──────── DATA SUPPLIED
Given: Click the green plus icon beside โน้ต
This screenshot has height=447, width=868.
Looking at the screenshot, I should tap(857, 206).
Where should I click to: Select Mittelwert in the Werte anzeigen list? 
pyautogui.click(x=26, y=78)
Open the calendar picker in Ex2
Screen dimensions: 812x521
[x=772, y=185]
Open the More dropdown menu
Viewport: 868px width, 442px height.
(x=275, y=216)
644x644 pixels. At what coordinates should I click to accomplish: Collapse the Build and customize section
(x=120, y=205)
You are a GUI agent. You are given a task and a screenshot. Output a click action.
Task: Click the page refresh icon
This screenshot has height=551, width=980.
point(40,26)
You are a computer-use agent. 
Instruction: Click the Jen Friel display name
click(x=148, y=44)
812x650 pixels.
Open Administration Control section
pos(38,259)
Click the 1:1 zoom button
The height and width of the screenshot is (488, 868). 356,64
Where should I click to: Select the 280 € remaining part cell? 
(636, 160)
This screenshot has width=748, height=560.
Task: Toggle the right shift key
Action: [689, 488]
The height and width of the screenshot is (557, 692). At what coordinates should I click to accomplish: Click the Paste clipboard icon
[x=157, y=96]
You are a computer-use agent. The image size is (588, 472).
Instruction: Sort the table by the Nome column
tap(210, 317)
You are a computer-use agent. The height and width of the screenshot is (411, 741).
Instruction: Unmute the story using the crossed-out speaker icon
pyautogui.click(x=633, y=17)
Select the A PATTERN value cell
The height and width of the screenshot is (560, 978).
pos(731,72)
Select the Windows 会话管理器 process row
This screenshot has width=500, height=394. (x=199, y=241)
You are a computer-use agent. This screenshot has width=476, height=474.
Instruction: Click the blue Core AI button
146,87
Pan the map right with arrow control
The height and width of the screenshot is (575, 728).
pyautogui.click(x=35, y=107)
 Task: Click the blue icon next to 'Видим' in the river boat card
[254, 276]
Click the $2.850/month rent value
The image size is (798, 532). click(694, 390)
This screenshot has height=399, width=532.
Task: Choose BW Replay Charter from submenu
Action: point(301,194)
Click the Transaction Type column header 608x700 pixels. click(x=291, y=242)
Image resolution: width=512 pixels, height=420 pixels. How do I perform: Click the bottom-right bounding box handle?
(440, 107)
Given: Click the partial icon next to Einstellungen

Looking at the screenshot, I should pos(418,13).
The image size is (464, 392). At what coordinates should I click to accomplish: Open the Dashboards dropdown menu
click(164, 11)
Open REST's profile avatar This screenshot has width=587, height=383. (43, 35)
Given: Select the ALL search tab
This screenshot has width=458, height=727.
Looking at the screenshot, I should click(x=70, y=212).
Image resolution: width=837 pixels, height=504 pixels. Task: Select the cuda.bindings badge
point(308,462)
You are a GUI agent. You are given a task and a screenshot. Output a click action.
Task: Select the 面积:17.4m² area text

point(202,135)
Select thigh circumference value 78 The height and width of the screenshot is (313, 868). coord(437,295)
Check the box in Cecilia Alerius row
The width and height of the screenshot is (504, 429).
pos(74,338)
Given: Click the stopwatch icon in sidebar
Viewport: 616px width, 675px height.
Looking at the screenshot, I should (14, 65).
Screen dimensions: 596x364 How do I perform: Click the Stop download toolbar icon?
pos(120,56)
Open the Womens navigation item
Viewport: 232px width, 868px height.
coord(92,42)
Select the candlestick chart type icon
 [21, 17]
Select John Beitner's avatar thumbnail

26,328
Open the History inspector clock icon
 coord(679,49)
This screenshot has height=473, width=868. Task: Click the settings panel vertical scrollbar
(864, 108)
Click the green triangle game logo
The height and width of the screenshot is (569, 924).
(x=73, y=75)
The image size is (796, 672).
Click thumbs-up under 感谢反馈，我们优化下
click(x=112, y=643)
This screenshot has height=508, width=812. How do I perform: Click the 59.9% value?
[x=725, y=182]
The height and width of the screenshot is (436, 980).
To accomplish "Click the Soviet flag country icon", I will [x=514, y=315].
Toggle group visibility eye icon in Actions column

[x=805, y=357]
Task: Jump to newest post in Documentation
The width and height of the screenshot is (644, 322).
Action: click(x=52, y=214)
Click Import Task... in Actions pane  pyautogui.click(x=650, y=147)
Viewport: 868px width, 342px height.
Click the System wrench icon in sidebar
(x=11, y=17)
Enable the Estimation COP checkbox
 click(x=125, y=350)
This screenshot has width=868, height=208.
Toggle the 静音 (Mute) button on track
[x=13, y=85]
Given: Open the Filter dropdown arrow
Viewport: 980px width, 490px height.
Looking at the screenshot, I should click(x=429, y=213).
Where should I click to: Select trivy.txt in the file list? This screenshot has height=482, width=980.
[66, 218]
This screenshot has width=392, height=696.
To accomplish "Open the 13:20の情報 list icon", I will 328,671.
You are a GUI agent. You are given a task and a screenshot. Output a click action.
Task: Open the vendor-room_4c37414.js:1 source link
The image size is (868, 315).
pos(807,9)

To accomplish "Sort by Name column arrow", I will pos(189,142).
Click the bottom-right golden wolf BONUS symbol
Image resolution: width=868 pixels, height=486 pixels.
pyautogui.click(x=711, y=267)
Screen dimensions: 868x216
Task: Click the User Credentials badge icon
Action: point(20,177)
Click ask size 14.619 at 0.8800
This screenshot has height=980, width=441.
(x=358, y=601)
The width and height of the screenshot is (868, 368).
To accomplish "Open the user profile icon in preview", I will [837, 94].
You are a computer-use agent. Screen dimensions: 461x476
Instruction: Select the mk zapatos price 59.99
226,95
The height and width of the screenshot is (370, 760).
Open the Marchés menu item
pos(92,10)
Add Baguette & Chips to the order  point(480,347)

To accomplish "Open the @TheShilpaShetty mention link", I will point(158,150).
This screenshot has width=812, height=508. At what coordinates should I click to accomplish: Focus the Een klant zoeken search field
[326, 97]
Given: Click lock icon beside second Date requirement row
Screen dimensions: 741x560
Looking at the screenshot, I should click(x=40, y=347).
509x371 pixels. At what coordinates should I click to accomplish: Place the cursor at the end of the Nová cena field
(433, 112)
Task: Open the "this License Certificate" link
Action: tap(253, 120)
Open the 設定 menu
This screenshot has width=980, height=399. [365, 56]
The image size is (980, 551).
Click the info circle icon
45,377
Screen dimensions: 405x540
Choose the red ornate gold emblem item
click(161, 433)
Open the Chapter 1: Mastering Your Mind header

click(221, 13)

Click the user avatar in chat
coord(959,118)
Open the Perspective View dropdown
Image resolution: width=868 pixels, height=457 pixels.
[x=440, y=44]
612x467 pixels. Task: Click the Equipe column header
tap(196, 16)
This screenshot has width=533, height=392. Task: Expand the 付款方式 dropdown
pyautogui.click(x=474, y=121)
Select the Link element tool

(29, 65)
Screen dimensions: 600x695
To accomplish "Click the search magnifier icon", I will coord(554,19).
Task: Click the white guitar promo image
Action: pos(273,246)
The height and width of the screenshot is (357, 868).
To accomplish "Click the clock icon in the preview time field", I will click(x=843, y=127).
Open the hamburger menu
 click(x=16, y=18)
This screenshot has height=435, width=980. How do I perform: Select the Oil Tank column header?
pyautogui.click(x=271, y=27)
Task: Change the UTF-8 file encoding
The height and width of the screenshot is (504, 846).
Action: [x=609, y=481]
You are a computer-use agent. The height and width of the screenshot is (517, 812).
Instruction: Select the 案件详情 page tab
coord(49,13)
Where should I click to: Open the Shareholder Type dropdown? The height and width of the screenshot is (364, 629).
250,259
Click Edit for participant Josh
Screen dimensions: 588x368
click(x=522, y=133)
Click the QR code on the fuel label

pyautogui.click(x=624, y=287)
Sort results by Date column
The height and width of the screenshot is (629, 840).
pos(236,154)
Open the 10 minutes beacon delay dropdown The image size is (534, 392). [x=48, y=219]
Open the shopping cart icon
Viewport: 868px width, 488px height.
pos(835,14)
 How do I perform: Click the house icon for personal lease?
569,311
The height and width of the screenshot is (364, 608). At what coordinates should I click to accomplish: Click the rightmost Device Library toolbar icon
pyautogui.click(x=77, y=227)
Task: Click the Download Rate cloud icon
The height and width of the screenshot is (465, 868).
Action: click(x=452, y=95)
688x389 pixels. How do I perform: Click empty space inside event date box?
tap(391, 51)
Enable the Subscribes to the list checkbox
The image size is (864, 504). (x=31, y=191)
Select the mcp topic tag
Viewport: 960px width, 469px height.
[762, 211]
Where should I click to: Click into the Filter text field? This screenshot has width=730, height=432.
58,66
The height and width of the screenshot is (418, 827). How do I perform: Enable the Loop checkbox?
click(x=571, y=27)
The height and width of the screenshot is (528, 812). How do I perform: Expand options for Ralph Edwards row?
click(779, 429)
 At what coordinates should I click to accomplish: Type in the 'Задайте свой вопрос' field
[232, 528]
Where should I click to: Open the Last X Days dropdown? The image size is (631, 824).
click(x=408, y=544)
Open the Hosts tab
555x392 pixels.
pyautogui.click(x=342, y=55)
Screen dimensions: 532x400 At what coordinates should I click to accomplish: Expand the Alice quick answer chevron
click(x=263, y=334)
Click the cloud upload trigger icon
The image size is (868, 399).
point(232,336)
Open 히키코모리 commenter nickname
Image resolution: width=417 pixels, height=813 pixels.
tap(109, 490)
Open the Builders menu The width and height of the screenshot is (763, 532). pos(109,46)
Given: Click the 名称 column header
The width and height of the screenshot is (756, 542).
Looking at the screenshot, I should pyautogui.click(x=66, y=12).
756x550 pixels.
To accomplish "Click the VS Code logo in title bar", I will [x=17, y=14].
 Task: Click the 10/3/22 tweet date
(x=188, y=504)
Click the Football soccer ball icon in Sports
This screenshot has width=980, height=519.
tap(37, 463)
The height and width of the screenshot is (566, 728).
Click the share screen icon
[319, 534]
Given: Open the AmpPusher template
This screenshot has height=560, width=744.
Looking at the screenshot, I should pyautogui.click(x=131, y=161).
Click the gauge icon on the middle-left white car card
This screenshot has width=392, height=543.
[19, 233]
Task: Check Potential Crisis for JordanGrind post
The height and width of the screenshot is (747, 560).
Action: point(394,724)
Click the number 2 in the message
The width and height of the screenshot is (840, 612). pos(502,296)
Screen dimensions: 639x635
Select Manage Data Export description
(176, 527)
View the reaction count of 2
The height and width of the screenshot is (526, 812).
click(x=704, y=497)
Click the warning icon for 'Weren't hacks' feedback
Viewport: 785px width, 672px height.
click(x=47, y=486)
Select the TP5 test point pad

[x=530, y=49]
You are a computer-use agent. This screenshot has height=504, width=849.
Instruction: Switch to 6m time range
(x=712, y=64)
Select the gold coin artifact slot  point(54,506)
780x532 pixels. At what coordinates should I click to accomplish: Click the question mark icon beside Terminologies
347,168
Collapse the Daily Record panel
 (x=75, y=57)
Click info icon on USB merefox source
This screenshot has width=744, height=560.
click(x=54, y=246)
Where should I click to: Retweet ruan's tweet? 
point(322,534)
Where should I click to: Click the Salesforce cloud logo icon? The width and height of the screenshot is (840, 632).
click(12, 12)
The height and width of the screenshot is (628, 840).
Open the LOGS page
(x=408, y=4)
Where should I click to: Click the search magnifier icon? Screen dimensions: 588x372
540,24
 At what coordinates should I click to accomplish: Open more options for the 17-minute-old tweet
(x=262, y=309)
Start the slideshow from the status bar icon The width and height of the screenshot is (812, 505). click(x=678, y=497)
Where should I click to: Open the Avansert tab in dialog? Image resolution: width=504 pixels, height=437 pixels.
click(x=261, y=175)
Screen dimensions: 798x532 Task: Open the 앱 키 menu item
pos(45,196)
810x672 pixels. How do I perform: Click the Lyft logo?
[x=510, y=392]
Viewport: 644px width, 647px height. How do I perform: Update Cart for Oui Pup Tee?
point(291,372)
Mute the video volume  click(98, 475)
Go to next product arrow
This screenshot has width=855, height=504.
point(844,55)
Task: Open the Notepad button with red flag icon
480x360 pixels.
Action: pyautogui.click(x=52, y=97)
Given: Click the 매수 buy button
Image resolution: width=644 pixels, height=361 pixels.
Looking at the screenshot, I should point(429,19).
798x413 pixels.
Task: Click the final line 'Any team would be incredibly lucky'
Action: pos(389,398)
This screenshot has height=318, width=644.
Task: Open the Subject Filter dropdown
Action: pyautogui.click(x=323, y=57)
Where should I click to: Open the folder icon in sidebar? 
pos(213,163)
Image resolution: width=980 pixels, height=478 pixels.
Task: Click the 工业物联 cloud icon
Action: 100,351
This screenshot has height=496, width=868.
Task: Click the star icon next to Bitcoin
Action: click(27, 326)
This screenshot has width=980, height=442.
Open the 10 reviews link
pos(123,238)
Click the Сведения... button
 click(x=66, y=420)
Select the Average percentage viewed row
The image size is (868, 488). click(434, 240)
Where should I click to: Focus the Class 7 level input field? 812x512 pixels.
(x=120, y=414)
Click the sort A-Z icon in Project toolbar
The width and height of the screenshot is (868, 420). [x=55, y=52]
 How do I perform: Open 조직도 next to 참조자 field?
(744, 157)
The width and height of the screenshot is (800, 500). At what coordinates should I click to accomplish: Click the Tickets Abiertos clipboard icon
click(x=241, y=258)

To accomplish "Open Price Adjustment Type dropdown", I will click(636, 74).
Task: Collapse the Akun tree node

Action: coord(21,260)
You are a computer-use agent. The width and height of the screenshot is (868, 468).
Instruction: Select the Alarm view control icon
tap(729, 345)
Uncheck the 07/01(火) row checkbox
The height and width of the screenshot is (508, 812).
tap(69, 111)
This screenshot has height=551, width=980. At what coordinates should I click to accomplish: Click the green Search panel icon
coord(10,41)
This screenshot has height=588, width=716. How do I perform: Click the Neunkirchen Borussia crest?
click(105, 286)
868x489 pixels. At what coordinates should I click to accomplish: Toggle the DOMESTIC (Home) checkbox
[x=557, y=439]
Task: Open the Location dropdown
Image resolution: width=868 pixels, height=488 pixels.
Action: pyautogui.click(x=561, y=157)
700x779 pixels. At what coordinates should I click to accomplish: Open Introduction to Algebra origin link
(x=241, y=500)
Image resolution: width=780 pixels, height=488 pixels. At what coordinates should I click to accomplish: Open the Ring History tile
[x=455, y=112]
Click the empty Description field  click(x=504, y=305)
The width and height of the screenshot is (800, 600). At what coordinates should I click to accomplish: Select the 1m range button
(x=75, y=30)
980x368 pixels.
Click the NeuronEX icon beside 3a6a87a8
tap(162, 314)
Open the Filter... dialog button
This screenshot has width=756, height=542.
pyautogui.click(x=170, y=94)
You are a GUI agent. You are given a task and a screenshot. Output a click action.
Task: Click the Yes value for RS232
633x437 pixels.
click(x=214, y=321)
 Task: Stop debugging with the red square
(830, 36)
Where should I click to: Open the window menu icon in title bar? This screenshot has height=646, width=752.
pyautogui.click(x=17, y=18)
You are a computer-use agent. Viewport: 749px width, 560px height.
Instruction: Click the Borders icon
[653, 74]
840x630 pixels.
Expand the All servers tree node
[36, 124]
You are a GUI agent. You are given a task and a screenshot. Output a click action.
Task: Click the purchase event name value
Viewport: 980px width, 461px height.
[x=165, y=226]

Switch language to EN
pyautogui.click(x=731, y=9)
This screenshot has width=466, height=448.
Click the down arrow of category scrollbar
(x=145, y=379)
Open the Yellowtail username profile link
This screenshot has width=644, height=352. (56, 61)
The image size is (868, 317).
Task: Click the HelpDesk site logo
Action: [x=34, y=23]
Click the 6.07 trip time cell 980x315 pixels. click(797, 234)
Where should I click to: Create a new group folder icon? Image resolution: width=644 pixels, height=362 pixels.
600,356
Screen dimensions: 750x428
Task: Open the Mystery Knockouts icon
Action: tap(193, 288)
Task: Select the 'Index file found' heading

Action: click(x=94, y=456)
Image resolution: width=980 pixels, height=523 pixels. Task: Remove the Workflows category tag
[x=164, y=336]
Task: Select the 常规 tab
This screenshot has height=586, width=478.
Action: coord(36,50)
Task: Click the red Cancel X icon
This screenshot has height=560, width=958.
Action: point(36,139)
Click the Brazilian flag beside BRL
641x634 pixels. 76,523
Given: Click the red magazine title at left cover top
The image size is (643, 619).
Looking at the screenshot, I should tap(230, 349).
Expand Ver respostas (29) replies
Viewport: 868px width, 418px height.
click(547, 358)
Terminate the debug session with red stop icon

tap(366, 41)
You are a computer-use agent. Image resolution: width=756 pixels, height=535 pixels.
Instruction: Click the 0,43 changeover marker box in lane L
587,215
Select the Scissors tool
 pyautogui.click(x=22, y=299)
────────────────
● ASSIGNMENT: Lines from the beginning of the data above through the line containing "Task: Click the page refresh icon" are to be returned exactly, and no others.

● TASK RESULT:
Given: Click the green plus icon beside โน้ต
This screenshot has height=447, width=868.
Looking at the screenshot, I should tap(857, 206).
Where should I click to: Select Mittelwert in the Werte anzeigen list? 
pyautogui.click(x=26, y=78)
Open the calendar picker in Ex2
Screen dimensions: 812x521
[x=772, y=185]
Open the More dropdown menu
Viewport: 868px width, 442px height.
(x=275, y=216)
644x644 pixels. At what coordinates should I click to accomplish: Collapse the Build and customize section
(x=120, y=205)
You are a GUI agent. You are given a task and a screenshot. Output a click action.
Task: Click the page refresh icon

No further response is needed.